On-Call Rotation & Alerting

Rotation

Primary on-call: 1 engineer, 1-week rotation, handover Mondays 09:00 SGT
Secondary on-call: 1 engineer, same cadence, covers primary unavailability
Escalation: Engineering lead → CTO for P0 incidents
Hours: 24/7 for P0/P1, business hours only for P2/P3

Severity levels

Level	Definition	Response time
P0	Data loss, security breach, full outage	5 min acknowledge · page immediately
P1	Partial outage, SLO burn rate > 10×, blocked client workflow	15 min · page during business hours, Slack after-hours
P2	Degraded performance, SLO burn rate > 2×, non-blocking bugs	1 hour · Slack only
P3	Minor bugs, cosmetic issues	Next business day

Alert routing

#spade-ops (Slack) — all warnings, all P2/P3, passive observation
PagerDuty — P0/P1 only; rotates to primary → secondary → Engineering lead
Email to platform@spade — daily digest of warnings for trend review

Alerting rules

These are the Prometheus / Grafana alert definitions. The thresholds derive from docs/slo.md.

P0 alerts (page immediately)

yaml

- alert: API_Down
  expr: up{job="spade-api"} == 0
  for: 2m
  labels: { severity: critical }
  annotations:
    summary: "Spade API is down"
    runbook: "docs/runbooks/graceful-restart.md"

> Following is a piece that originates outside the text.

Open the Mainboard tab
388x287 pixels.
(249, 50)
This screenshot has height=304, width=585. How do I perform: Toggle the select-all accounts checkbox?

- alert: Database_Unreachable
  expr: spade_db_ready == 0
  for: 1m
  labels: { severity: critical }
  annotations:
    summary: "Postgres unreachable from API"
    runbook: "docs/runbooks/restore-drill.md"

- alert: Tenant_Leak_Suspected
  expr: increase(spade_cross_tenant_read_unexpected_total[5m]) > 0
  labels: { severity: critical }
  annotations:
    summary: "Unexpected cross-tenant read detected"
    runbook: "docs/runbooks/tenant-leak-suspected.md"

- alert: Backup_Missed
  expr: time() - spade_last_backup_timestamp > 28 * 3600
  labels: { severity: critical }
  annotations:
    summary: "Nightly backup missed"
    runbook: "docs/backup-strategy.md"

P1 alerts (page during business hours)

yaml

- alert: High_Error_Rate
  expr: rate(http_requests_total{status=~"5.."}[5m]) / rate(http_requests_total[5m]) > 0.05
  for: 10m
  labels: { severity: high }
  annotations:
    summary: "API 5xx rate > 5% for 10 min"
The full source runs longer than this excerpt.